Commendably, the report released last week by the mayor's task force grapples with most of the major problems facing the city's CTE schools. In particular, it highlights lingering — and false — negative perceptions around "voc ed" as a lesser academic track for students who can't handle demanding schoolwork. The report also identifies the absence of integrated curricula to inculcate both core academic competencies and career-related skills, and the "disjointed" nature of engagement with the private sector — a vital partner in any successful CTE effort.

The report also is clear about how New York City and State must work together around defining new competencies, adjusting requirements for the amount of time spent in class, and other key areas of collaboration.

Unfortunately, the task force is more powerful in its diagnosis than in its prescriptions. Perhaps the biggest shortcoming is a lack of candor and detail about what it will cost to implement the suggested reforms. As just one example, the report urges the city's Department of Education to "[support] principals and teachers to redesign and create new courses and adapt new teaching methods ... [and provide] appropriate, ongoing and embedded professional development ... ." But none of that is free, and the Department has not shown great facility in delivering this support in the past. This is a goal, not a plan.

With few exceptions, such as the calls to develop "an inventory of existing partnerships linked to CTE schools ... to provide a baseline from which to gauge the effectiveness of new efforts," and for "defin[ing] quantifiable targets for internship development across schools/programs," this absence of specifics characterizes the report. Moreover, there is little sense of how city officials and other stakeholders will know if reforms are working.
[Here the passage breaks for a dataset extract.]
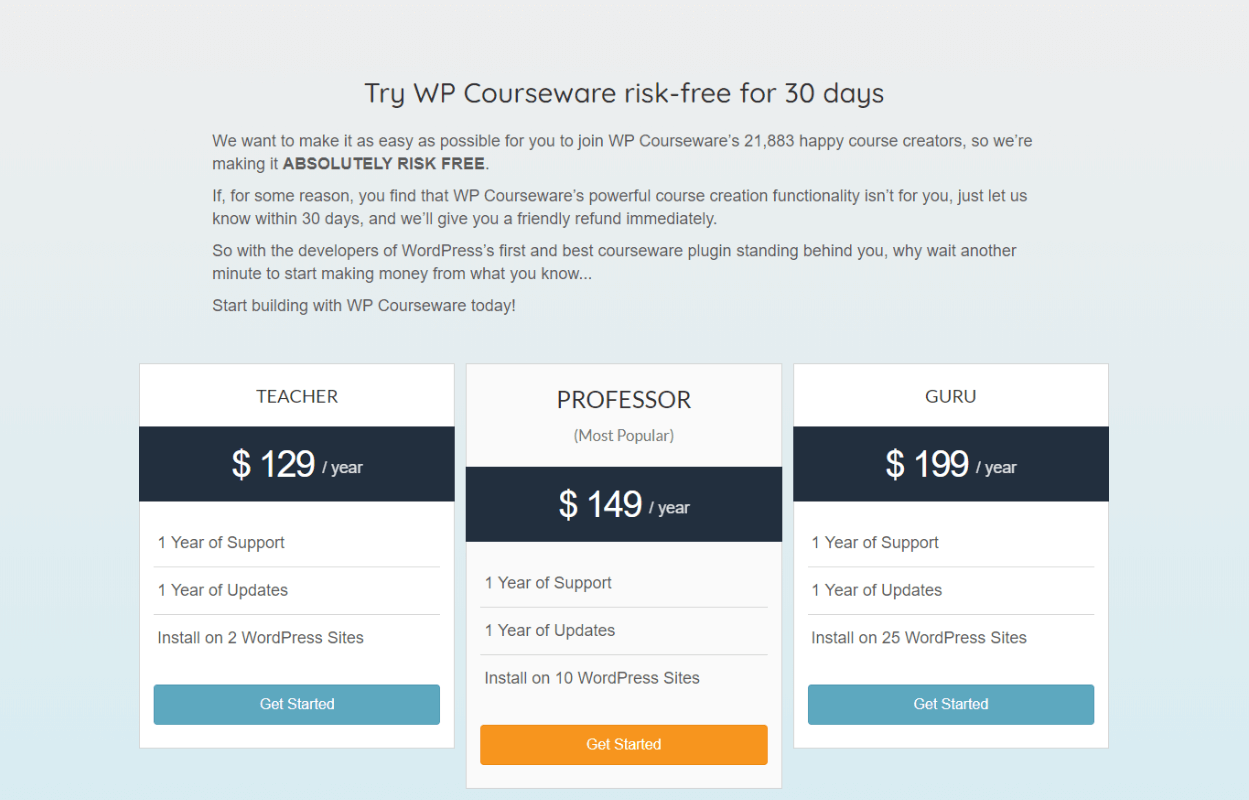Click '1 Year of Updates' in Guru card

(x=877, y=591)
In part, the problem is that this effort comes so late in the Bloomberg administration: the report calls for a five-year CTE Strategic Plan, but the last four of those years will unfold with a new mayor and, presumably, a new chancellor in charge.

Given the high profile of the effort — the task force was co-chaired by a former New York mayor, David Dinkins, and the chief executive officer of New York Life, Sy Sternberg — and commitments from business leaders, CUNY, the state Board of Regents, and other key players, the stars seem aligned for a needed overhaul of CTE. The risk is that with no strong follow-up plan and too little detail on what is to be done, a failed effort at reform will ensure many more years of underperforming programs.